Bleiler v. The Queen
(October 6, 2014 – 2014 TCC 296) involved a claim by a partially sighted taxpayer that the denial to him of a disability tax credit violated his Charter equality rights:
 Gerald Bleiler had his left eye removed in 1938 when he was 4 years old. He now wears a prosthesis in that eye. His vision in his right eye is above average. Mr. Bleiler claimed a disability tax credit in respect of his 2012 tax year. The Minister of National Revenue denied the claim on the basis that Mr. Bleiler was not “blind” within the parameters that have been applied to that term by the Courts in interpreting its use in paragraph 118.4(1)(b) of the Income Tax Act (the “Act”). Mr. Bleiler has appealed that decision.
 Mr. Bleiler accepts that he is not “blind” and therefore does not qualify for the disability tax credit set out in the test currently set out in the Act. He also accepts that he does not otherwise meet the tests set out for claiming a disability tax credit under sections 118.3 and 118.4 of the Act, despite some difficulties that he has in walking and some mental anguish that he suffers as a result of his visual impairment. However, Mr. Bleiler submits that the narrow manner in which those sections have been drafted is a breach of his equality rights under section 15 of the Canadian Charter of Rights and Freedoms. Mr. Bleiler says that sections 118.3 and 118.4 breach section 15 of the Charter because those sections define the attributes of a person with a disability so narrowly as to exclude others, like himself, who have a disability that places fewer limitations on them.
 Mr. Bleiler has given the appropriate Charter notice to the Attorney General of Canada and the Attorneys General of each of the Provinces and Territories.
The court held that Mr. Bleiler had failed to establish the necessary evidentiary foundation for a holding that his Charter equality rights had been violated:
 I struggle to see how not receiving the disability tax credit perpetuates the prejudice or stereotyping suffered by less severely disabled people. Mr. Bleiler did not introduce any evidence that denying a disability tax credit to a person with a less severe disability in any way promotes the view that such people are less capable or less worthy of recognition or value as human beings or members of Canadian society.
 Since the purpose of the disability tax credit is to provide financial relief, Mr. Bleiler would have to have shown that the relief provided did not take into account the actual needs or circumstances of people with less severe disabilities. Mr. Bleiler did not provide any evidence of the financial needs of this group. The only financial circumstances that he described were his own. The fact that a person has a disability does not mean that he or she earns less income. Mr. Bleiler’s case is a good example. While his visual impairment resulted in some limitations on the employment opportunities available to him, it did not prevent him from earning what I must presume would have been at least a solid middle class living as a personnel director at a major medical institution for 17 years and, following his retirement from that job, as a part-time professor.

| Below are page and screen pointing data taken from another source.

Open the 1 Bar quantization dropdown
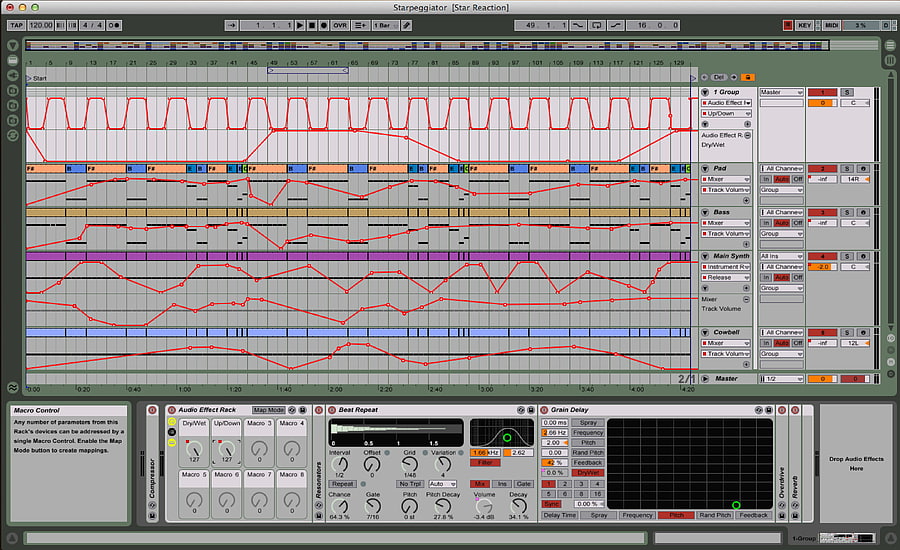Image resolution: width=900 pixels, height=550 pixels. (386, 25)
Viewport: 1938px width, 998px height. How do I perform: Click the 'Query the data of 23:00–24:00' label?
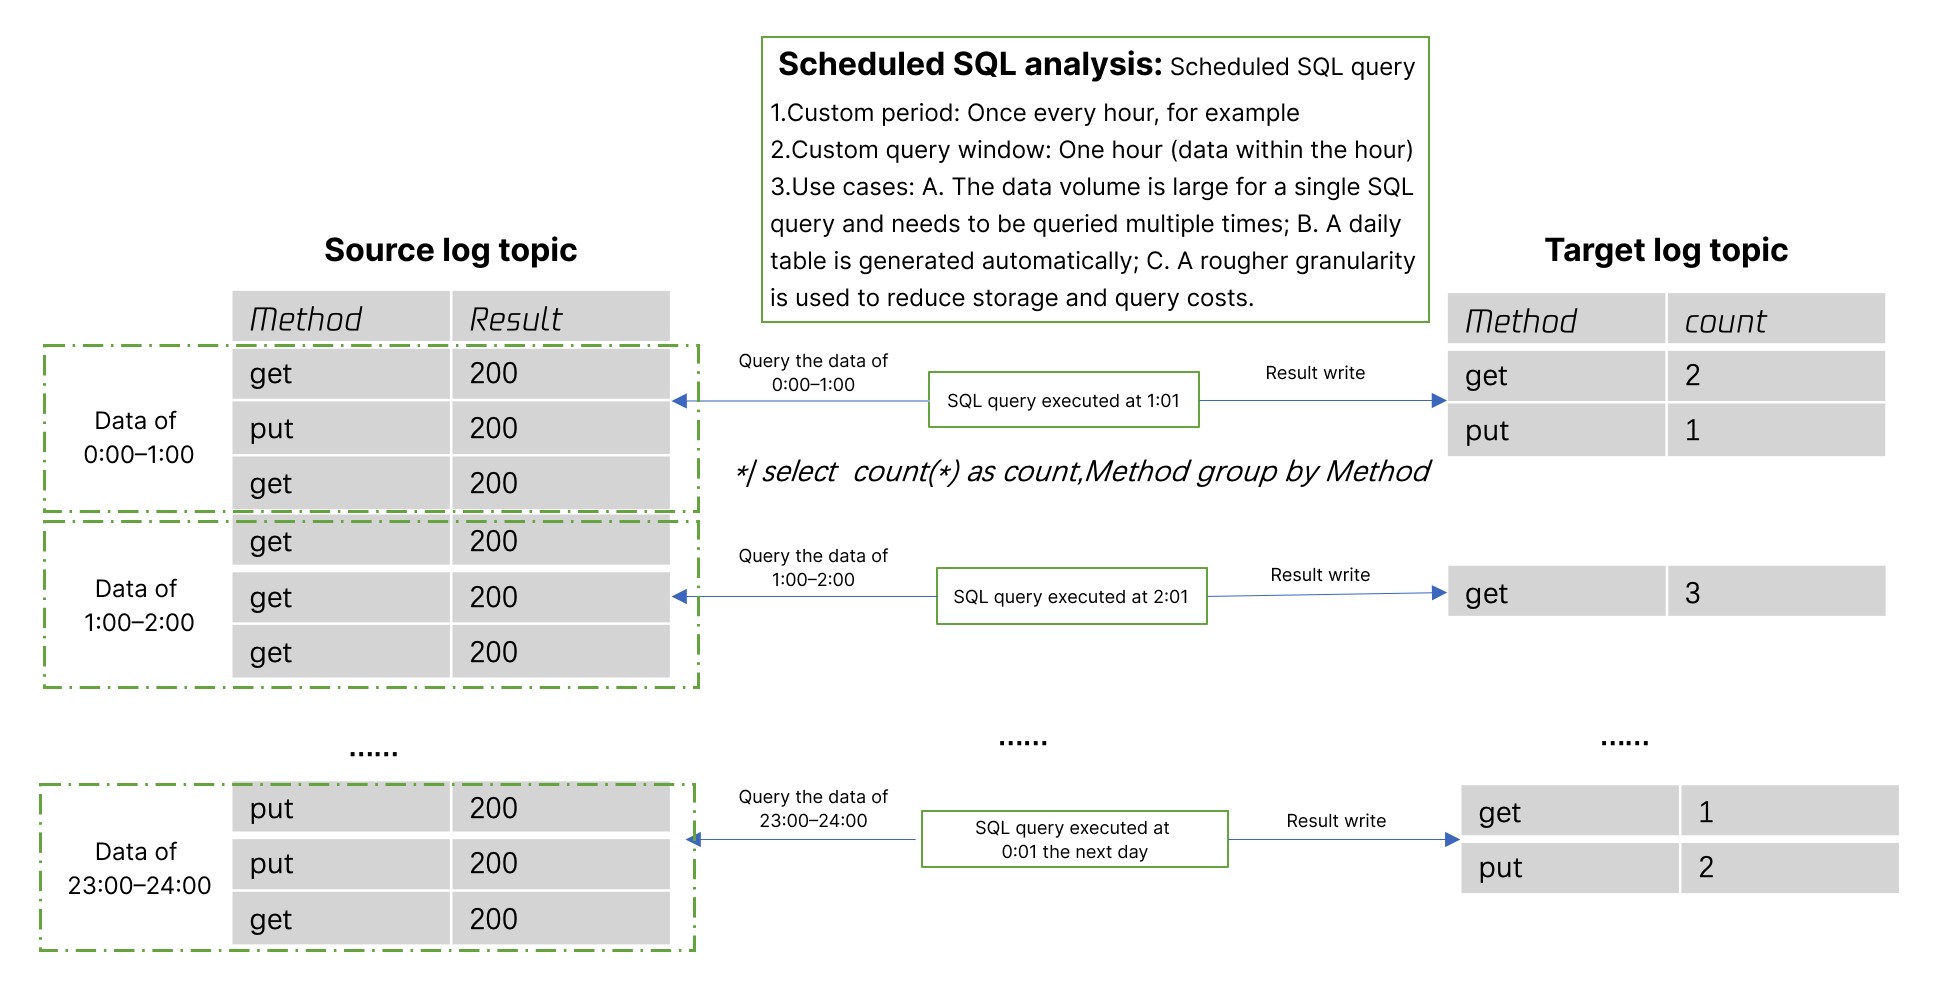click(x=812, y=808)
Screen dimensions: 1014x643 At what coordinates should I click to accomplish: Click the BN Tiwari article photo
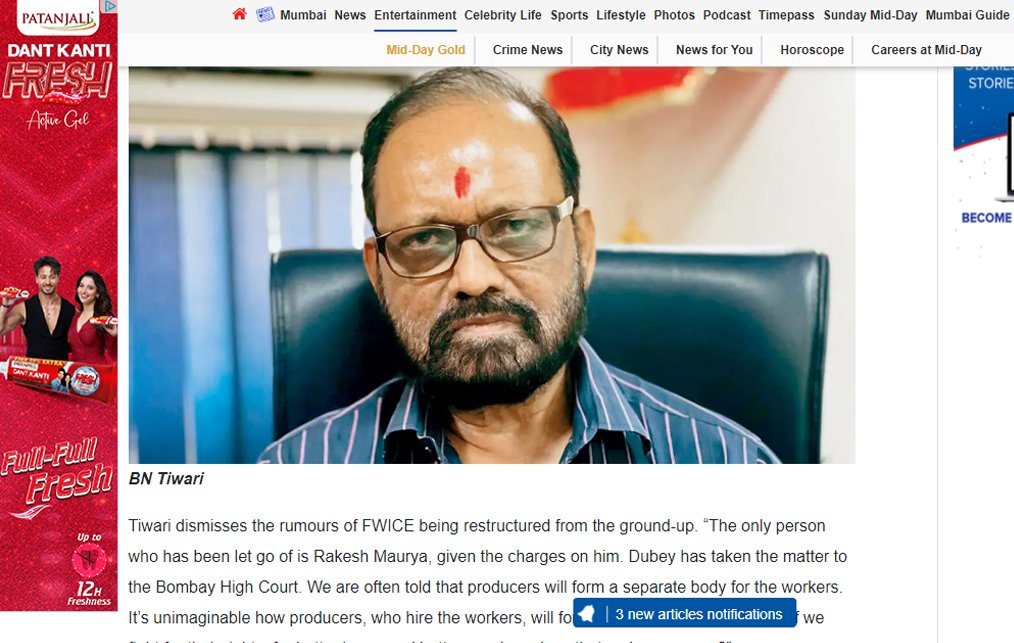click(491, 265)
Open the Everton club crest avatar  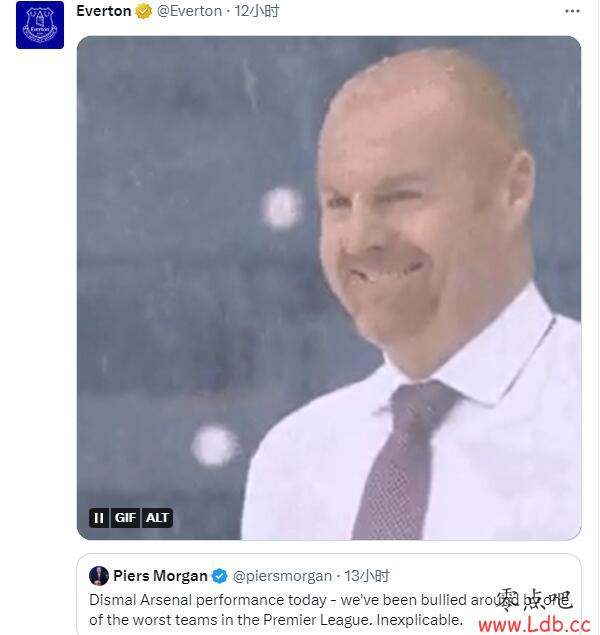pyautogui.click(x=40, y=25)
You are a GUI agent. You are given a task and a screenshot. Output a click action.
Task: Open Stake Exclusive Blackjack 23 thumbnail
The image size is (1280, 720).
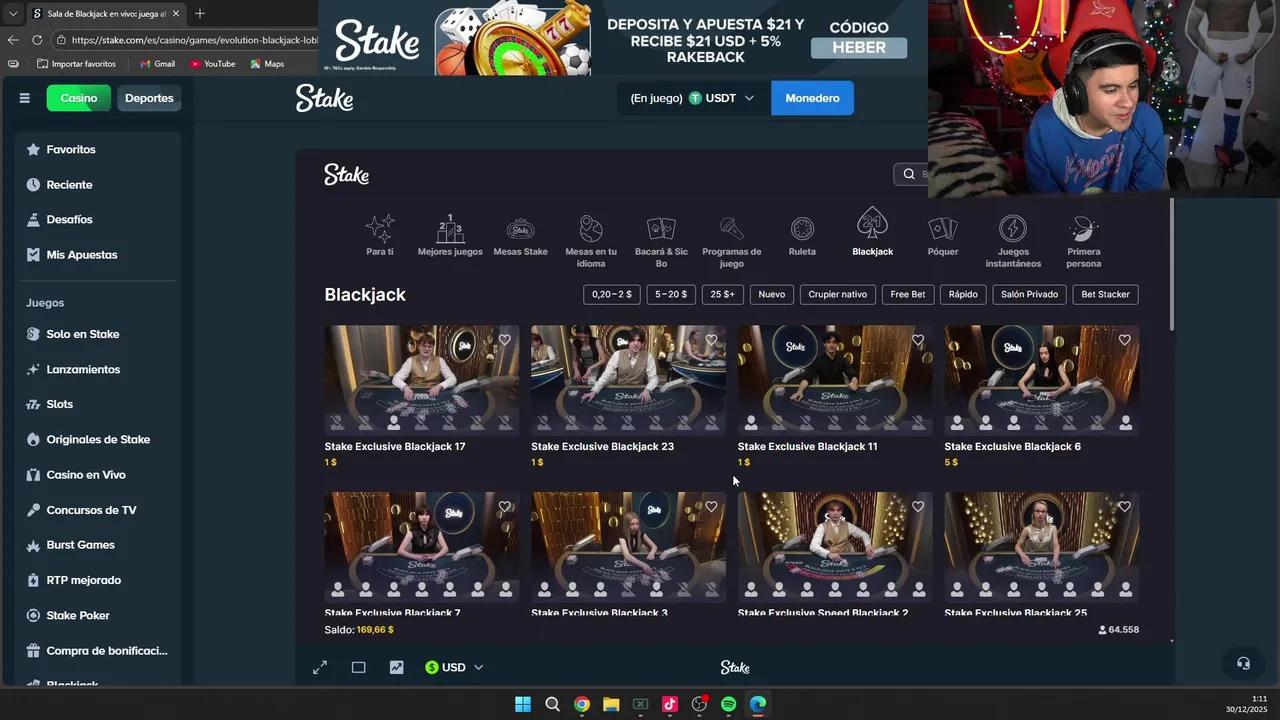(x=627, y=380)
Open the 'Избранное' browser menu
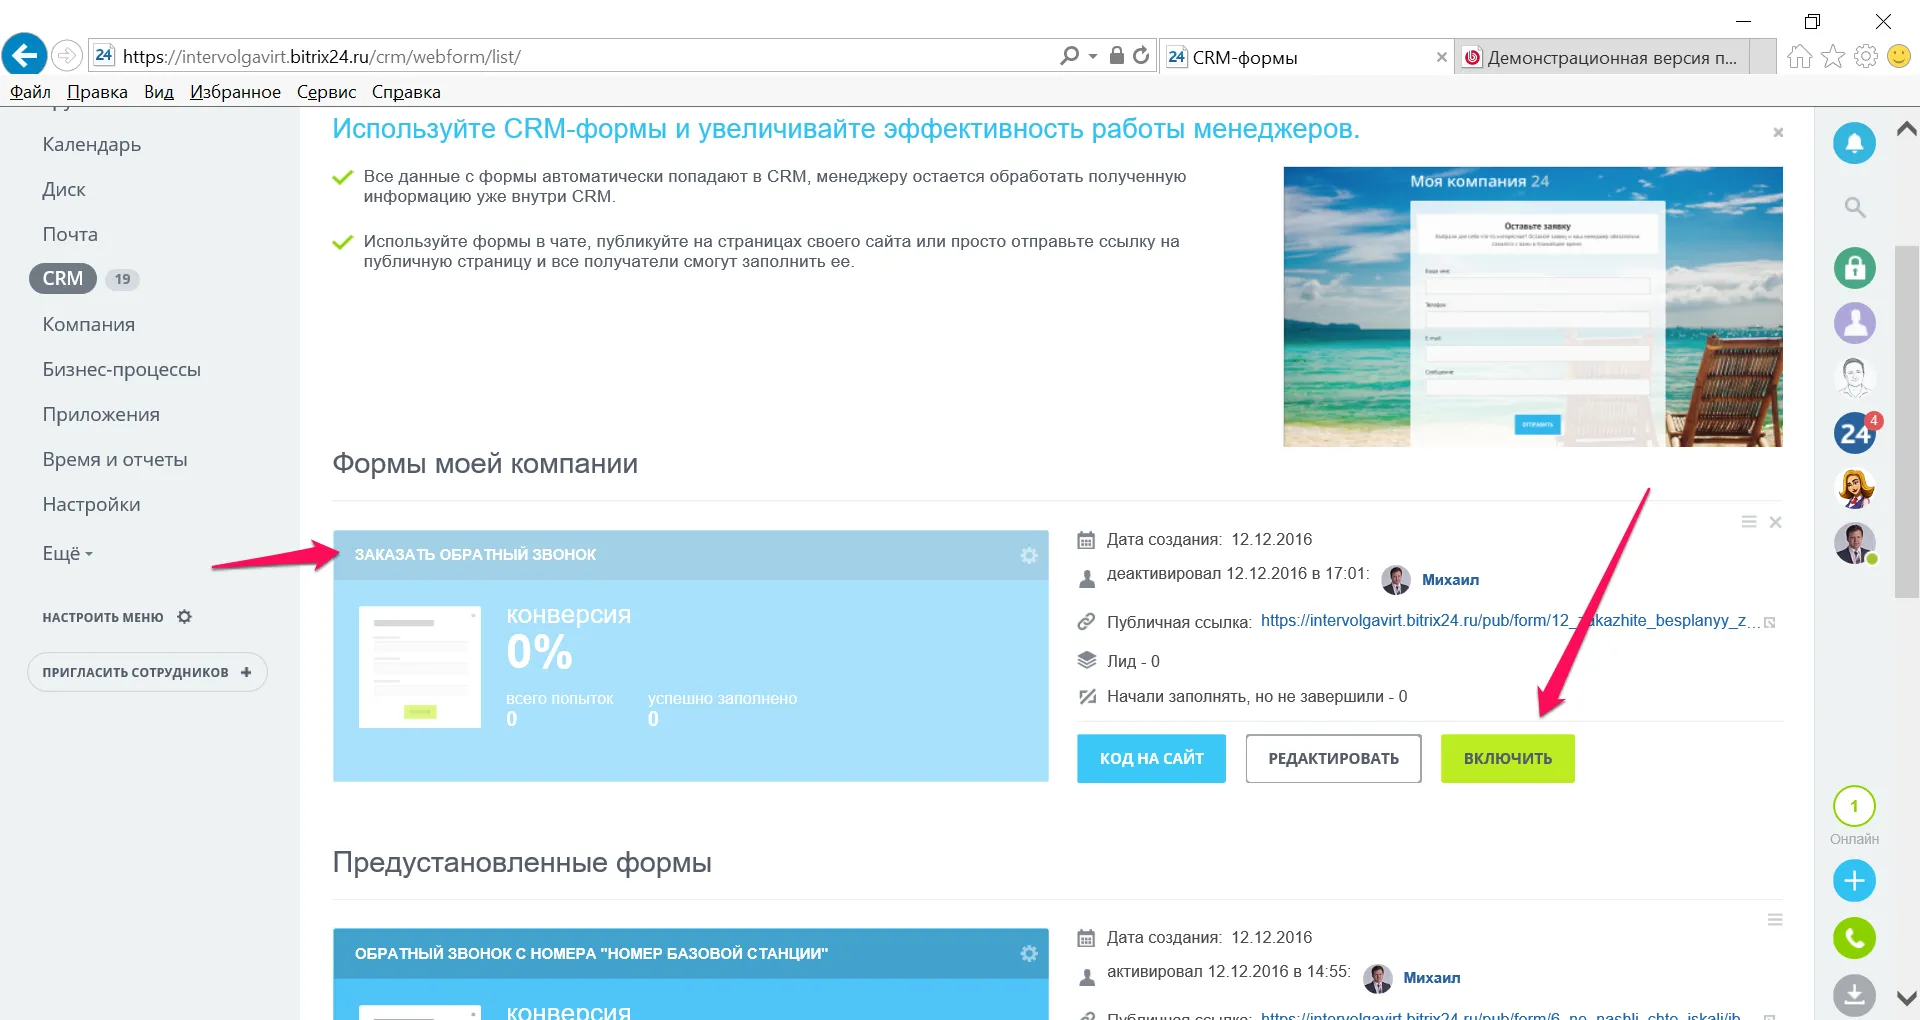The height and width of the screenshot is (1020, 1920). pos(235,92)
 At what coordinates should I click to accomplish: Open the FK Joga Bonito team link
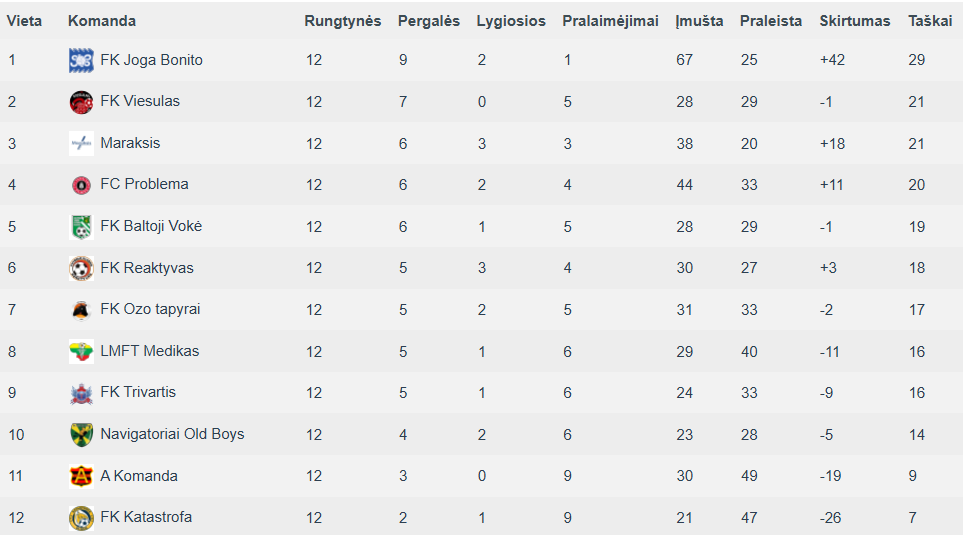coord(151,60)
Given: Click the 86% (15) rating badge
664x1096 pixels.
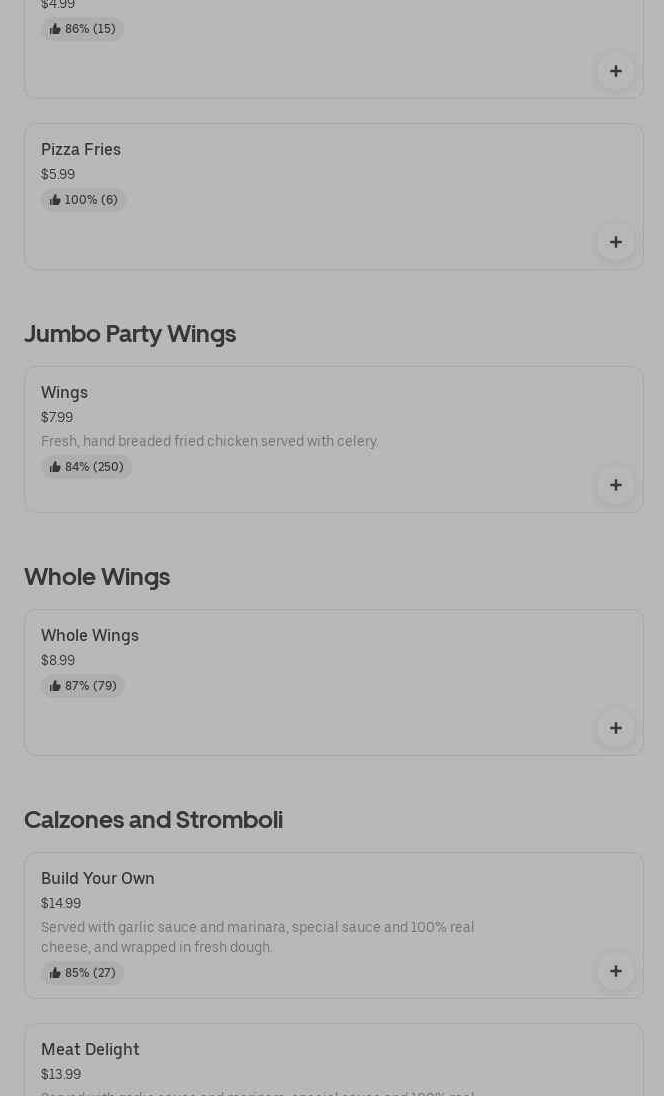Looking at the screenshot, I should coord(82,29).
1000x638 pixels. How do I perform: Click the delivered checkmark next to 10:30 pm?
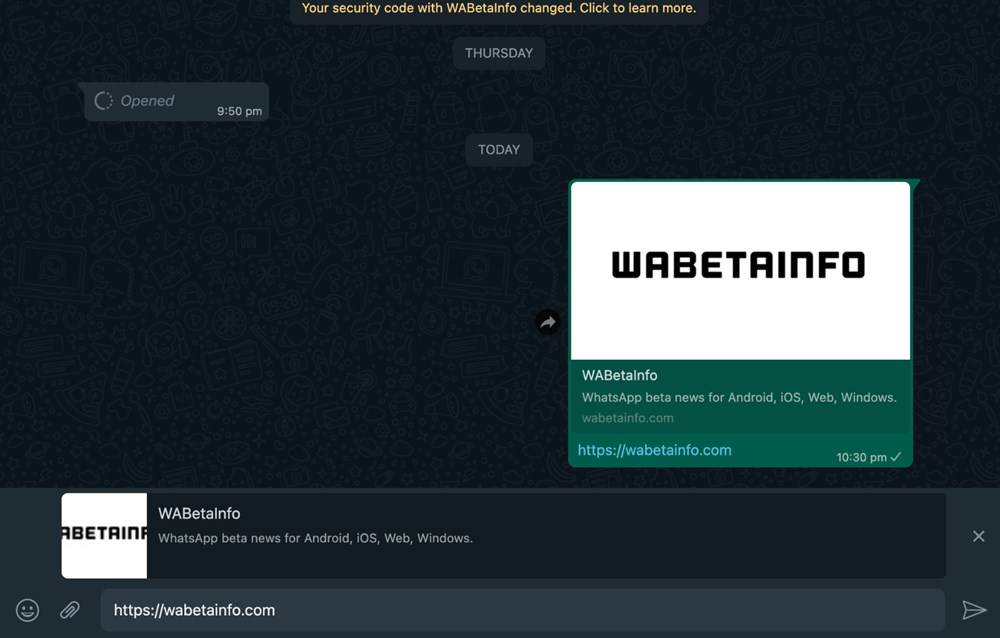tap(896, 456)
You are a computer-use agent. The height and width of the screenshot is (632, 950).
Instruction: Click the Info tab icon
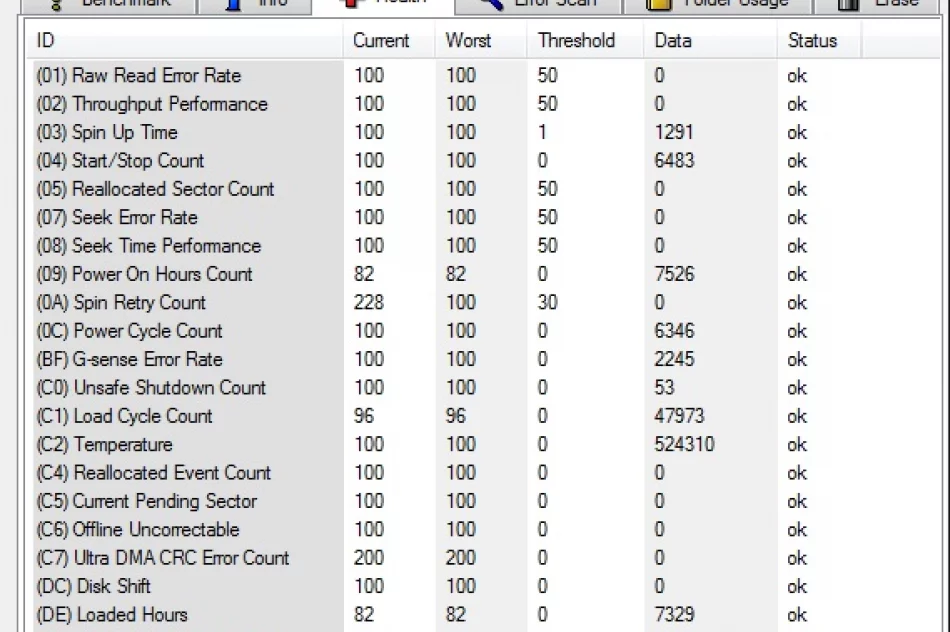[234, 3]
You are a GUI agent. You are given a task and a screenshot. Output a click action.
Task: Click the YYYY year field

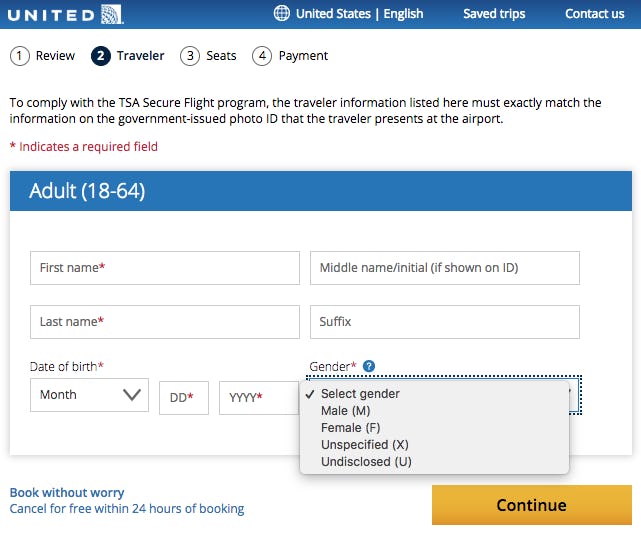(256, 397)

 Even if Mr. Bleiler had provided evidence that the disability tax credit did not take into account the financial needs of people with less severe disabilities, he would still have needed to show that, looking at the scheme of the Act as a whole, the line that Parliament has chosen to draw between people with more severe disabilities and people with less severe disabilities was not generally appropriate. The Supreme Court of Canada explained this aspect of the test at paragraph 67 of Withler:
In cases involving a pension benefits program such as this case, the contextual inquiry at the second step of the s. 15(1) analysis will typically focus on the purpose of the provision that is alleged to discriminate, viewed in the broader context of the scheme as a whole. Whom did the legislature intend to benefit and why? In determining whether the distinction perpetuates prejudice or stereotypes a particular group, the court will take into account the fact that such programs are designed to benefit a number of different groups and necessarily draw lines on factors like age. It will ask whether the lines drawn are generally appropriate, having regard to the circumstances of the persons impacted and the objects of the scheme. Perfect correspondence between a benefit program and the actual needs and circumstances of the claimant group is not required. Allocation of resources and particular policy goals that the legislature may be seeking to achieve may also be considered.
 Mr. Bleiler did not introduce any evidence that would show that the line drawn by Parliament between people with more severe disabilities and people with less severe disabilities was not generally appropriate.
Accordingly the appeal was dismissed, but without costs.